LESETEXT:
####

Der Handel befürchtet schon mal schnell Millioneneinbußen, wenn 150 Straßenrandparkplätze wegfallen. Einem Bericht der Stuttgarter Zeitung zufolge hat der Geschäftsführer von Wittwer, eine Rechnung aufgemacht. Sie lautet: Nimmt man 200 Parkplätze weg, und geht man davon aus, dass jeder Parkplatz rund acht Mal besetzt wird, und gibt jeder, der da aussteigt, nur 20 Euro aus, dann gehen der Innenstadt im Jahr 10 Millionen Euro Umsatz verloren. Vorausgesetzt, kein einziger steuert dann ein Parkhaus an.

Ich vermute, er und die Gegner der erweiterten Fußgängerzone denken an jene Kund/innen, die nur eine Kleinigkeit kaufen wollen - ein Buch abholen, Zigaretten kaufen oder was Leckeres zum Abendessen - und denen die Einfahrt in ein Parkhaus dafür zu umständlich erscheint. Die kurven dann durch die Straßen rund um das Geschäft, das sie ansteuern wollen. Dass man einen Parkplatz direkt vor dem Geschäft findet, ist allerdings extrem unwahrscheinlich. Wenn sie keinen Straßenrandparkplatz finden, dann fahren sie wieder weg, falls sie sich nicht regelwidrig in eine Park- oder Halteverbot stellen. Ich vermute, dass solche Autofahrer bestenfalls fünfzig bis hundert Meter zu Fuß zum Laden gehen wollen.

Oder es geht um Leute, die nicht in ein Parkhaus fahren wollen, wenn sie auf dem Markt vor dem Rathaus einkaufen möchten. Die stellen sich dann in die Eberhardstraße  oder an die Markthalle oder auf die wieder neu geschaffenen Parkplätze in der Dortheenstraße, falls sie dort einen freien Parkplatz finden. Sonst eben ins Halteverbot an der Marktstraße oder auf die E-Lade- oder Behindertenparkplätze in der Eberhardstraße. Ja, das wäre dann allerdings nicht mehr möglich.

####

DATEN:

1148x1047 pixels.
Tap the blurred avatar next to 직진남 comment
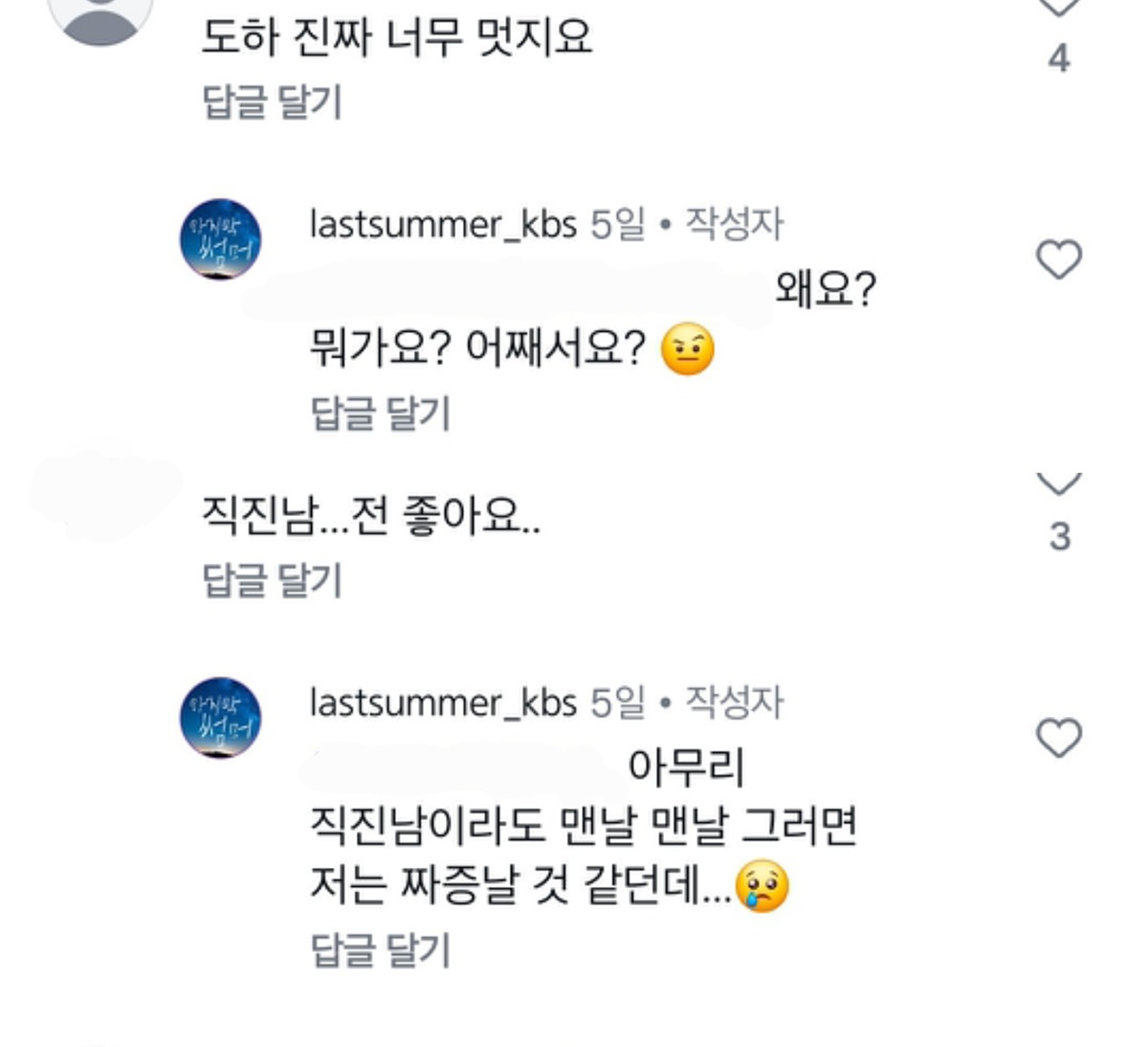[x=103, y=493]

####

AUFGABEN:
1 - Wie weit wollen Autofahrer, die nur eine Kleinigkeit kaufen, nach der Vermutung im Text über die Parkplätze in der Innenstadt höchstens zu Fuß zum Laden gehen?
2 - Setze den Text über die Parkplätze in der Stuttgarter Innenstadt nach seinem letzten Satz fort.

ANTWORTEN DER REIHE NACH:
1 - Bestenfalls fünfzig bis hundert Meter.

2 -
Aber Autofahrer, die auf der Suche nach dem einen feien Parkplatz am Straßenrand (auch heute schon) scheitern, fahren ja nicht alle wieder heim, sondern dann halt eben doch in ein Parkhaus. Und die sind derzeit (außer am Milaneo) nicht einmal samstags vollbesetzt. Nehmen wir an, die Hälfte der Autofahrer, die jetzt nur am Straßenrand parken wollen, kommt nicht oder fährt wieder heim. Dann reduziert sich der vermutete Verlust auf 5 Millionen Euro.

Nehmen wir ferner an, dass das Parkleitsystem so gut funktioniert, dass 11.000 Stellplätze in den Parkgaragen besetzt wären und gehen wir auch hier davon aus, dass ein Stellplatz acht Mal genutzt wird und die Leute nicht nur 20 Euro ausgeben, sondern 30 Euro (weil sie ja zum Einkaufen angefahren sind), so würde das beim Handel einen Jahresumsatz von 800 Millionen Euro erzeugen (zurückhaltend mit 300 Verkaufstagen im Jahr berechnet).

Rund 70 Prozent der Kund/innen kommen jedoch auch jetzt schon mit öffentlichen Verkehrsmitteln. Wenn die auch nur 30 Euro ausgeben, dann sind das 530 Millionen Euro pro Jahr. Macht zusammen 1,3 Milliarden Euro.

Aber die Rechnung stimmt natürlich nicht. Wer nur kurz was besorgen will, gibt weniger Geld aus, als wer extra in die Stadt fährt, um einzukaufen. Von Radlern weiß man, dass sie öfter in lokalen Läden einkaufen als Autofahrer, denn für sie ist es ja bequemer, sie sehen mehr, sie suchen nie Parkplatz. Außerdem ist der Aktionsradius von Radlern größer. Sie können schnell von einem zum anderen Ende des Citybereichs gelangen. Einen großen Aktionsradius haben auch die, die mit Öffentlichen wieder heimfahren. Sie können woanders einsteigen als sie ausgestiegen sind und ebenfalls die Einkaufsmeilen durchqueren. Den kleinsten Aktionsradius haben Autofahrer, weil sie ja immer wieder zum Parkplatz zurückkehren müssen. Sie wandern vom Breuninger Parkhaus nicht zum Milaneo und zurück. Sie bleiben in der Gegend, wo sie geparkt haben. Und weil die meisten Autofahrer Stammparkhäuser haben (die sie gut kennen und immer wieder aufsuchen) oder Stamm-Gehgeimparklätze am Straßenrand gehen sie immer wieder in dieselben Geschäfte.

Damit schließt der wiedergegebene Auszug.